─── Selected excerpt ───

Coal mine floods in northern China: 12,000 mines ordered to close

From Wikinews, the free news source you can write!
Jump to navigation Jump to search

Sunday, November 20, 2005

Update November 21, 2005: All of the 14 miners missing were confirmed dead on Monday, the official Xinhua News Agency said.

Seven miners have been killed and seven more are missing after a coal mine flooded in north China's Hebei province. The Xinhua news agency reports the latest coal mine disaster occurred around 5:00 a.m. on Saturday in Xingtai City.

A reason for the accident has not yet been given. Owners of the coal mine have been detained by local police and the investigation into the cause of the flooding is underway. State media reports say the disaster occurred at a pit in Xingtai City, but gave few other details.

China's mines, many of them illegal, are considered the world's most dangerous. More than 6,000 miners died in accidents in China last year, according to previously released government figures. Other independent estimates put the real figure at around 20,000.

Saturday's accident follows a gas explosion at a coal mine in south-western China's Guizhou province on Friday killing at least ten people.

Xinhua reports that rescue work is underway, according to the local work safety supervision bureau. A spokesman said Yuanda Coal Mine, a collectively-owned mine in Neiqiu county of Xingtai, was flooded and all the 14 miners working down the pit were trapped.

───

Job A =
Translate this sentence from the coal mine flood report into Spanish: "China's mines, many of them illegal, are considered the world's most dangerous."
Job B =
Summarize the coal mine flood report in two sentences.
Job C =
Retype the stretch of the coal mine flood report from "Seven miners have" through "at around 20,000.".

─── Dataset extract ───

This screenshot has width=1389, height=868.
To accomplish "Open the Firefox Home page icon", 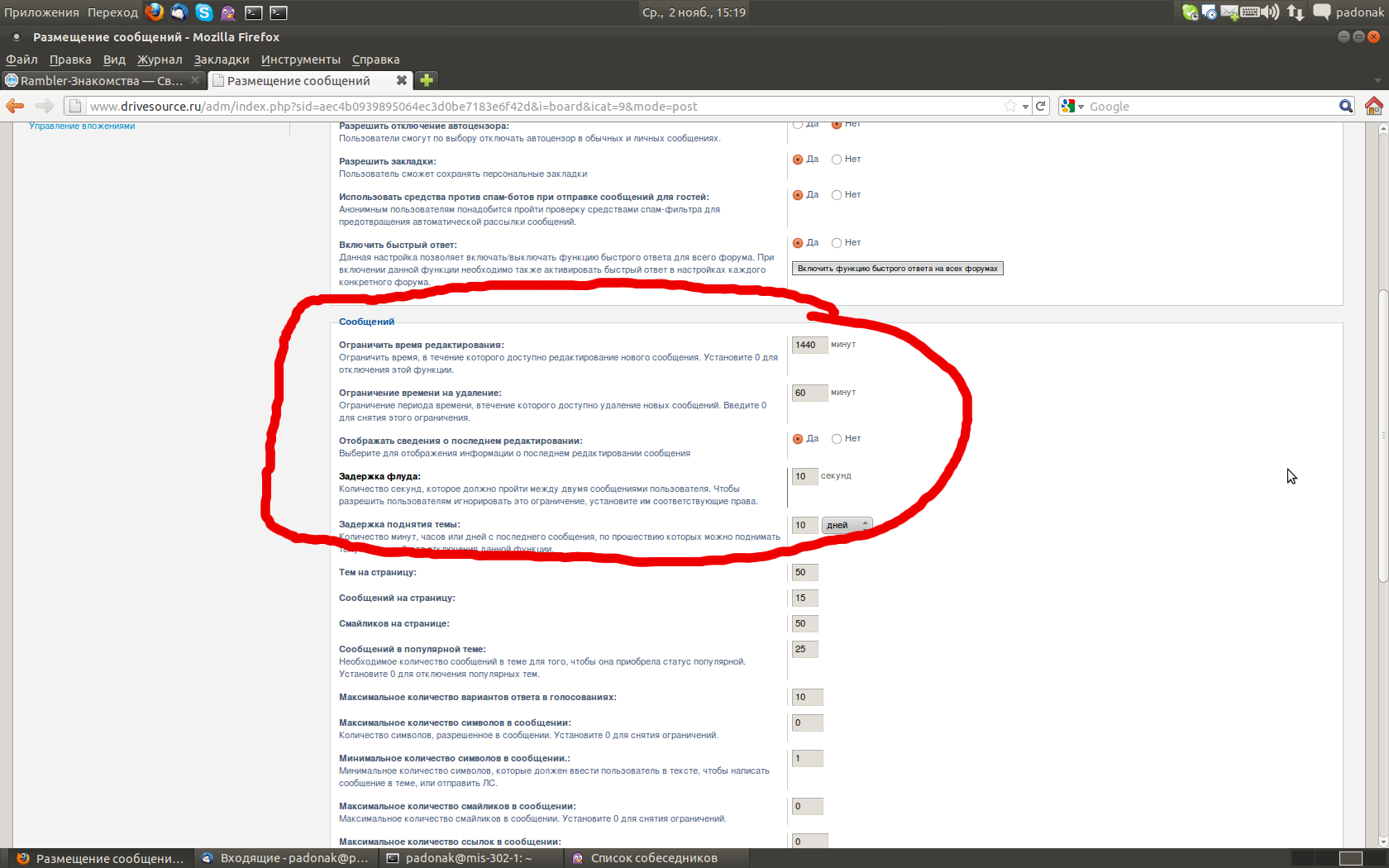I will (1373, 106).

───

Correct output A =
Las minas de China, muchas de ellas ilegales, se consideran las más peligrosas del mundo.

Correct output B =
A flood at the Yuanda Coal Mine in Xingtai City, Hebei province, on Saturday killed seven miners and left seven missing, and an update later confirmed all 14 dead. The mine's owners have been detained while the cause is investigated, and the report notes that China's mines are considered the world's most dangerous.

Correct output C =
Seven miners have been killed and seven more are missing after a coal mine flooded in north China's Hebei province. The Xinhua news agency reports the latest coal mine disaster occurred around 5:00 a.m. on Saturday in Xingtai City.

A reason for the accident has not yet been given. Owners of the coal mine have been detained by local police and the investigation into the cause of the flooding is underway. State media reports say the disaster occurred at a pit in Xingtai City, but gave few other details.

China's mines, many of them illegal, are considered the world's most dangerous. More than 6,000 miners died in accidents in China last year, according to previously released government figures. Other independent estimates put the real figure at around 20,000.